Ya en su féretro, ahí está el cuerpo muerto de don Manuel; y mirándole en silencio, cada uno consigo mismo y con su personal recuerdo del difunto, pero dentro los dos de esa grave y misteriosa solidaridad sacral que desde el fondo de nosotros mismos hace nacer el espectáculo de la muerte, María Elena y yo. El rostro de don Manuel es una acabada talla de marfil; quien tan rendidamente amó al arte, le ha pagado ahora último tributo haciéndose él mismo obra de arte. Sobre su pecho, unos ramos de jara, cuyas blancas flores comienzan ya a marchitarse; toda una noche llevan regalando vegetal vestido serrano, a través del blanco sudario, a la carne sin vida de don Manuel. Habla María Elena con voz clara y llana, para decirme palabras en que se juntan la devoción y la noticia.

-Acaso te extrañe ver estas jaras florecidas sobre el cuerpo de mi padre. Él adoraba las jaras en flor. Ayer, cuando le amortajábamos, recordé esto y llamé a Jimena, para que me trajese unos ramos de su huerto de Chamartín. Pero estas jaras no son de Chamartín, son de la Sierra.
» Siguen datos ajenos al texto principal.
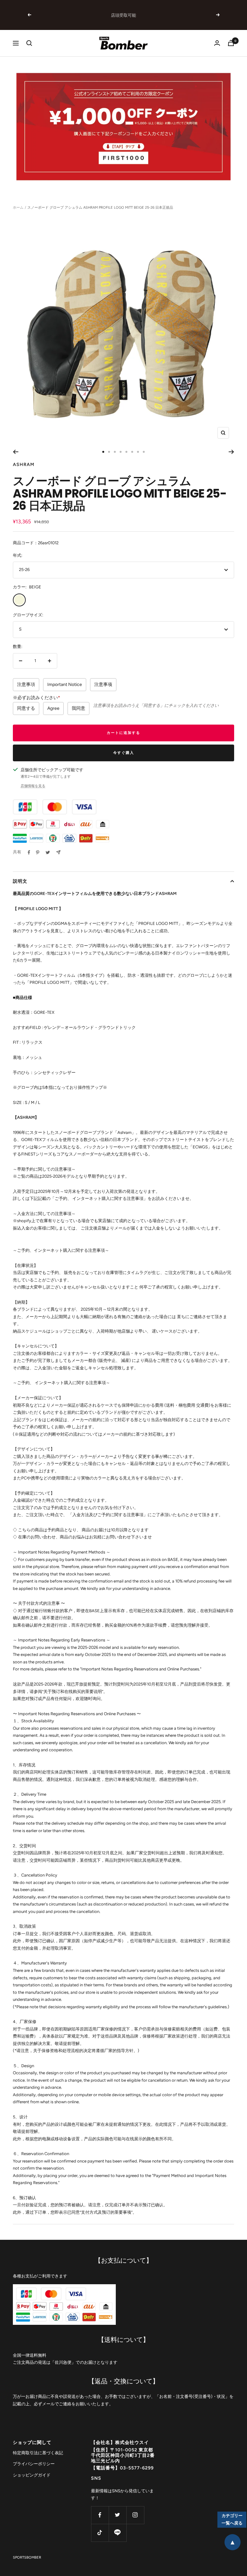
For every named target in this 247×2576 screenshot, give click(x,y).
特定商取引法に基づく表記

Margarita, nuestra antigua criada, oyó mi llamada y la interrumpió casi con ira. Como una de nosotras quería a mí padre. «¿Es que usted pensaba, señorita, que a mí se me iba a pasar esto? Las jaras están encargadas y pronto las tendremos aquí. Vendrán de la Sierra y con flor nueva, no como las de Chamartín, que por este tiempo ya estarán mochas de flor.» Y así fue. Margarita, que solía ir los domingos a la Sierra en la camioneta de unos amigos, había encargado a éstos que trajesen jaras bien florecidas para el cadáver de mi padre. Éstas son.

Más que nunca, don Manuel era ante mis ojos un sabio de España. Todos los múltiples sentidos de la preposición «de», esos que tan azorantemente se nos acaballan, en ocasiones, a los aprendices de escritor, se fundían ahora en esa trivial expresión: «sabio de España». De España, por la materia de su ancho y múltiple saber. De España, por la filial relación de su sangre y su vida con este áspero fragmento peninsular de la Tierra Madre. De España, por su personal y tan hispánica manera de ser sabio. De España, porque ésta, conclusa ya la obra ingente de su hijo, la tomaba para sí, para su propia historia, y la situaba en una de sus más íntimas y calladas estancias, esa que entre nosotros ocupan los héroes del saber. De España, en fin, porque con aquellos ramos de jara florecida le estaba rodeando lo más finamente español de la piel, de nuestros montes y lo más finamente español del corazón de nuestro pueblo. Grande, múltiple, profunda verdad, esa que yo tenía entonces ante mí, bajo especie de limpia talla marfileña: don Manuel Gómez Moreno, sabio de España.